__ОТРЫВОК ТЕКСТА__:

/---


2004, 2023

[1] Почему-то никто не хочет заметить, что общественный строй всегда отражал понятия этого общества о мироздании, и только верой в осмысленное и цельное мироздание держались все до сих пор бывшие общества. Современным народам в качестве образца предъявлена слепая борьба слепых сил… Общественное устройство определяется представлением о мировом порядке, и чем больше усердствуют проповедники «случайного и вненравственного мироздания», тем слабее под ними почва. Ложно истолковывая природу (а вернее, отказываясь от ее истолкования вообще), общество губит само себя.

[2] Могут сказать: а как же магометанство с его отсутствием нравственных затруднений, вообще с безмятежной, насколько мы можем судить, и твердой душевной жизнью? В нем есть вера, но нет культуры и жизненных ценностей в этом мире. Все ценности «там», здесь же – только подчинение властям. Душа человека становится игрушкой в руках духовных вождей. Говорят о «нигилизме» Христа, Который все ценности увел за край земной жизни. Неправда! Именно в мусульманстве мы видим настоящий самум, уносящий все земные ценности в магометов рай. «Не нужно трудиться – нужно повиноваться». Земная культура, ценности жизни создаются воодушевленным трудом ради высших целей. Мусульманство не только «освободило совесть от невыполнимых требований», как иногда говорят; оно освободило совесть от требований вообще. Вопрос о спасении души не занимает магометанина, потому что душа его уже подразумевается спасенной, при условии, конечно, что она была покорна властям. И сегодня мы видим в мусульманстве духовную пустыню: «В небе – Бог, на земле – ничего».

[3] Впрочем, страх смерти есть не отношение, а состояние души, и вызывается не внешними, а внутренними обстоятельствами, среди которых главное – недостаток осмысленности жизни, чувство жизненной неудачи. Мы боимся не смерти, потому что ничего о ней не знаем, мы боимся жизни. Смерть в этом случае есть только символическое представление наивысшего страха; точно так же, будучи в тесноте и тоске, мы боимся болезней, потери близких. Испуганная душа находит образные выражения своих страхов, прикрепляет неясную, вызванную жизненными обстоятельствами тревогу к определенным вещам. Нас ужасает не смерть, но жизнь.

[4] Писано самое позднее в 2003 г.

\---

__ПРЕДОСТАВЛЕННЫЙ СПИСОК__:

/---

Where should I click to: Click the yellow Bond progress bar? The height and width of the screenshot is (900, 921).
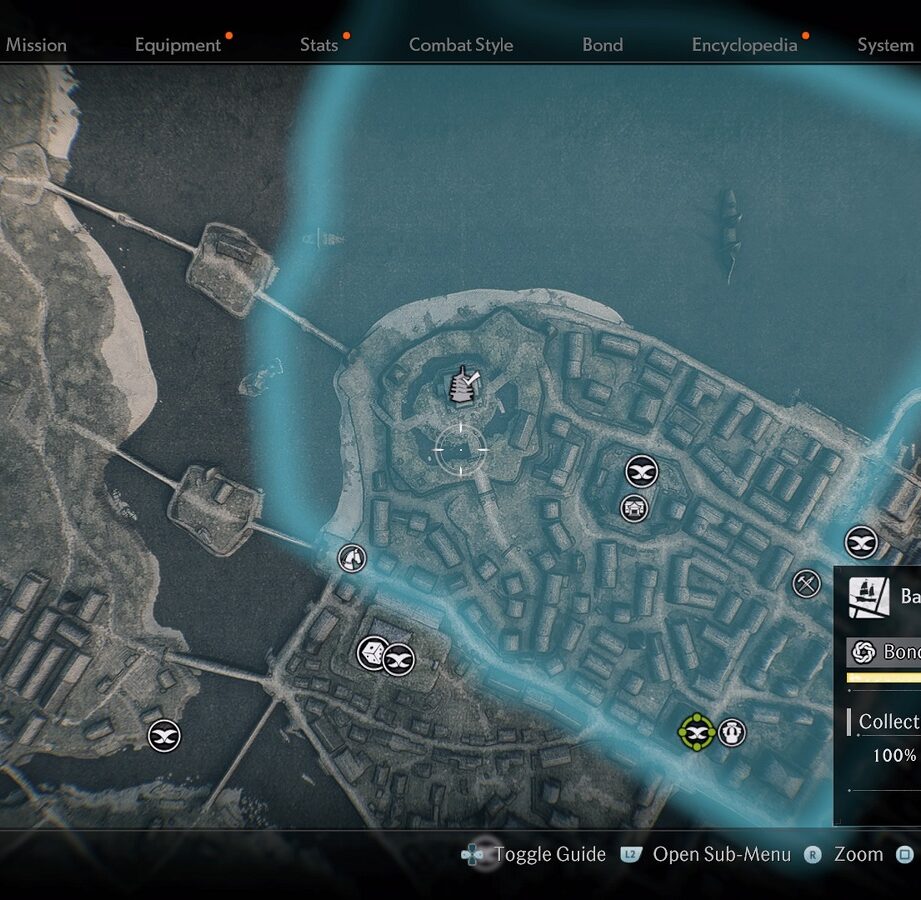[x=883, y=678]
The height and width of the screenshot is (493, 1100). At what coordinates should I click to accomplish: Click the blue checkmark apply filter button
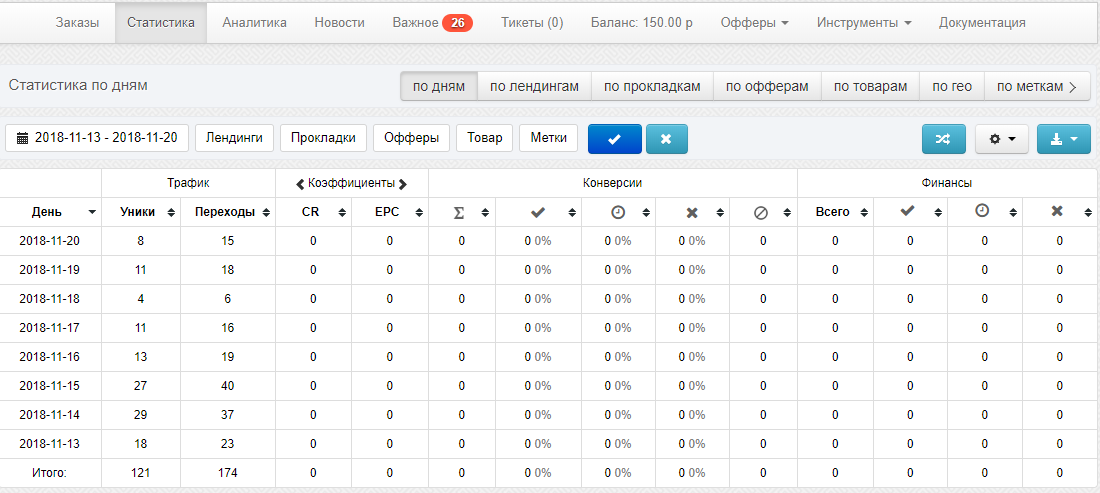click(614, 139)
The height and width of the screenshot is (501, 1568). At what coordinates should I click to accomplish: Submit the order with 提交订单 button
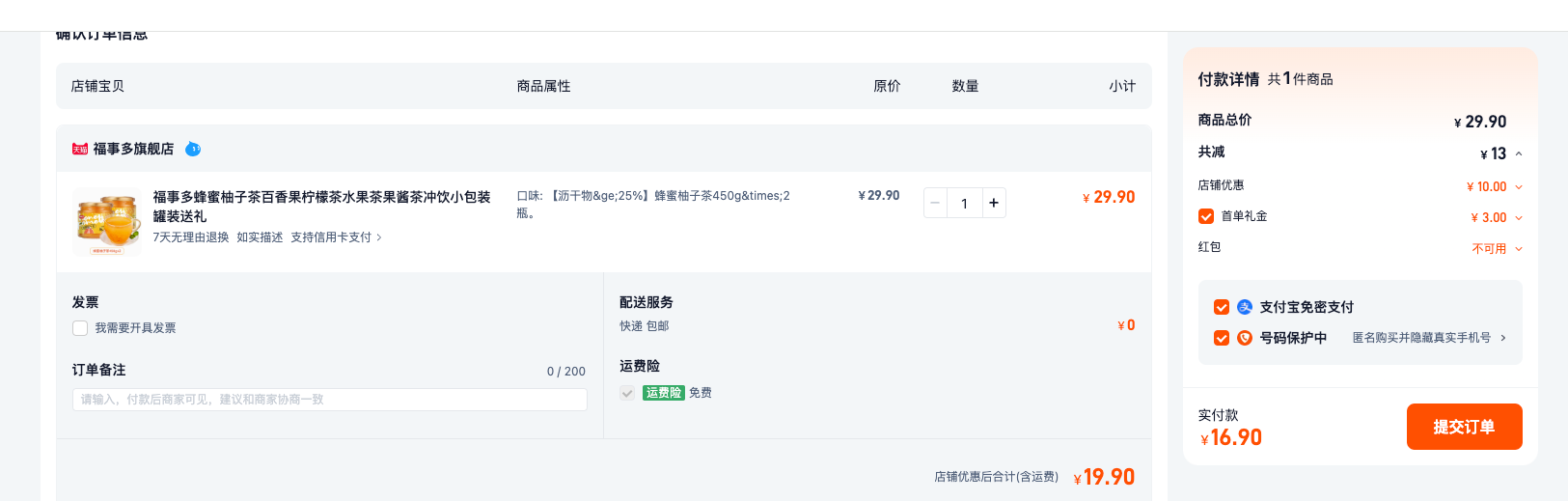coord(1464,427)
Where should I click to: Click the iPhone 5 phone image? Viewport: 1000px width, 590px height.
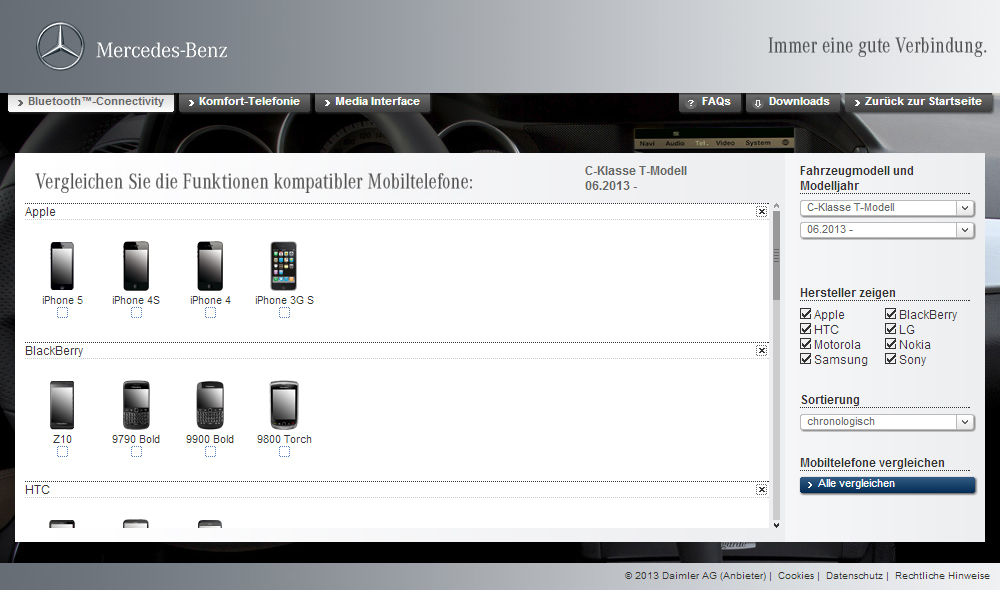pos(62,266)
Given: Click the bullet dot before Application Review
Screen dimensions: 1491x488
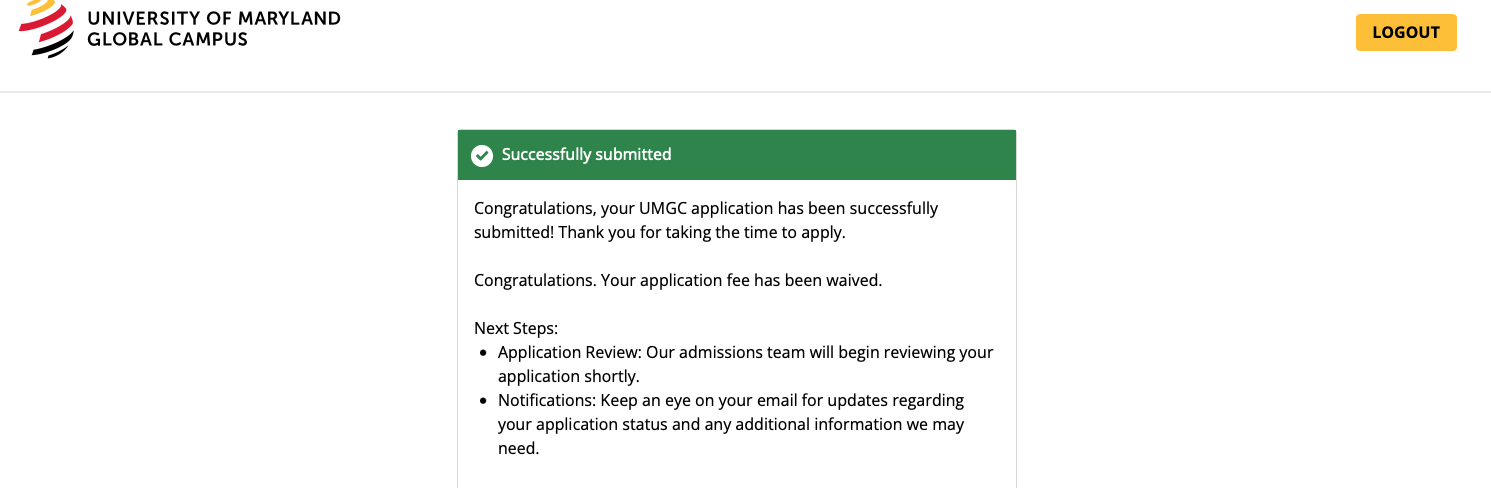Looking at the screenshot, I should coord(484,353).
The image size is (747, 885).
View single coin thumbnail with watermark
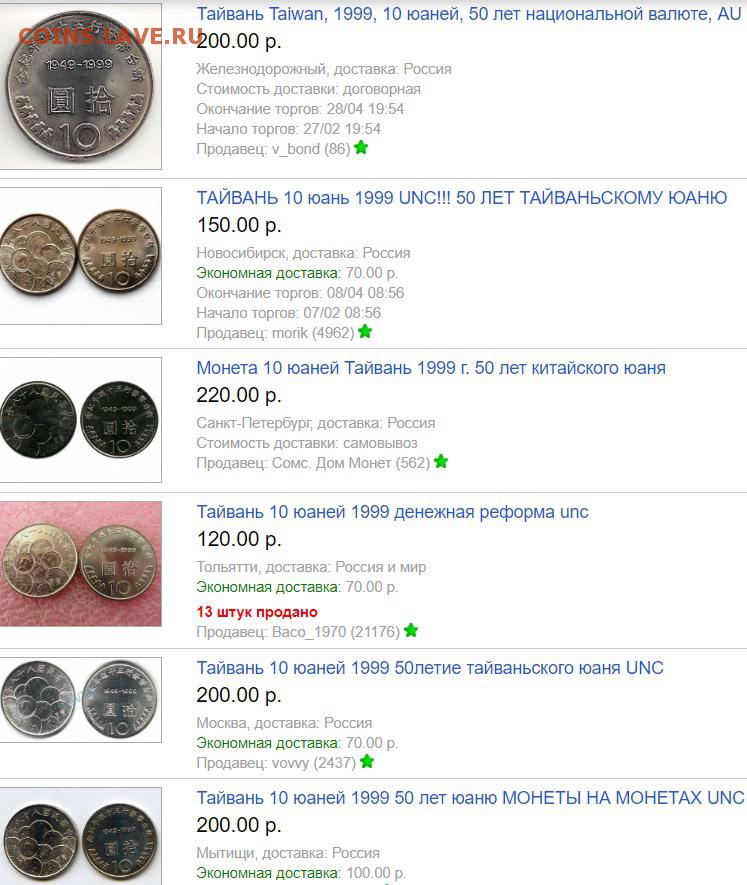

\---
/---

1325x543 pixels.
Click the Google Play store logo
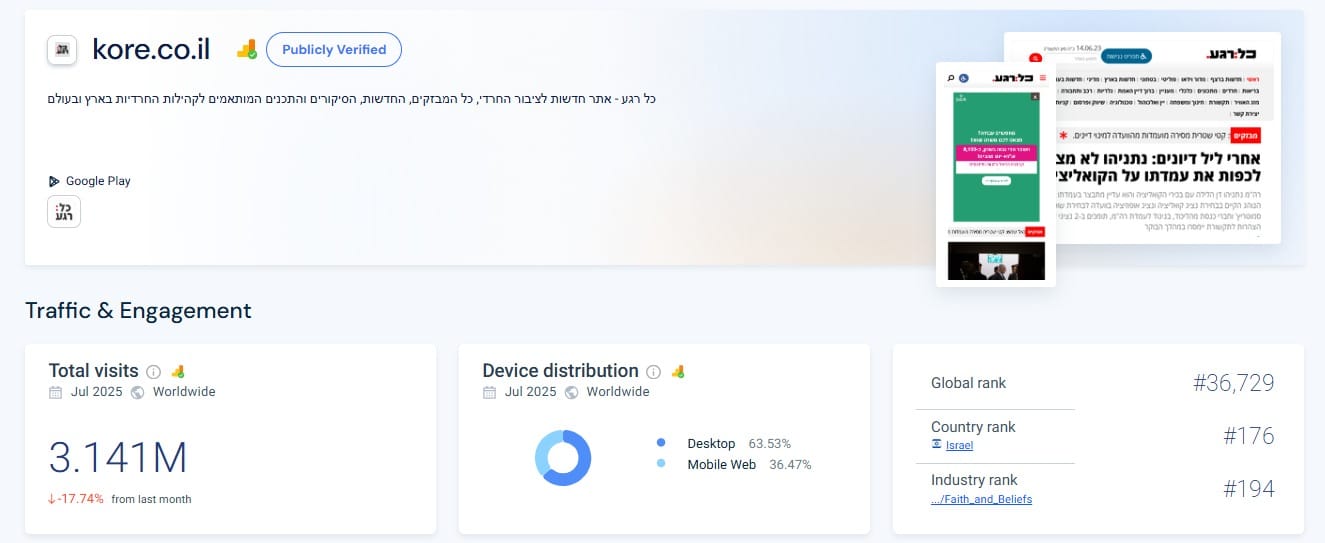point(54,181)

\---

__ЗАДАНИЯ К РАБОТЕ__:
1. Чем, согласно отрывку текста, определяется общественное устройство?
2. Продолжите отрывок текста об обществе, вере и страхе смерти после его последней строки.

__ОТВЕТЫ НА ЗАДАНИЯ__:
1. Представлением о мировом порядке.

2.
[5] «Если найдутся злонамеренные люди, которые захотят распространять вредные мысли, то найдутся люди благонамеренные, которые обличат их, уничтожат вред и тем доставят новое торжество и новую силу правде. Истина, действующая свободно, всегда довольно сильна для того, чтобы защитить себя и разбить в прах всякую ложь» – Конст. Аксаков, 1855.

[6] «Напрасно разум кричит: не он определяет цену вещам».

[7] Ст. Лем.

[8] Более того. Отрицатели начали с Бога, продолжили человеком, и ныне подбираются уже к таким — неодушевленным, но сверхличным, — единствам, как нации. «Признание бытия нации оскорбительно для малых народов», признание бытия малых народов, надо полагать, вскоре признают оскорбительным для индивида, вообще «признание всего, что выше меня, для меня оскорбительно».

[9] То же самое отношение между писателем и литературным языком. Писатель скорее преграда на пути своего языка; он передает потомкам только малую часть пришедшего потока, и ту многократно очищенную. «Народная речь» не такое сокровище, как мы привыкли думать; вернее, она становится сокровищем только при условии, что есть ее судья и оценщик – писатель. Без оценки и разбора нет совершенствования.

[10] «Чтобы улучшить качество человеческой жизни!»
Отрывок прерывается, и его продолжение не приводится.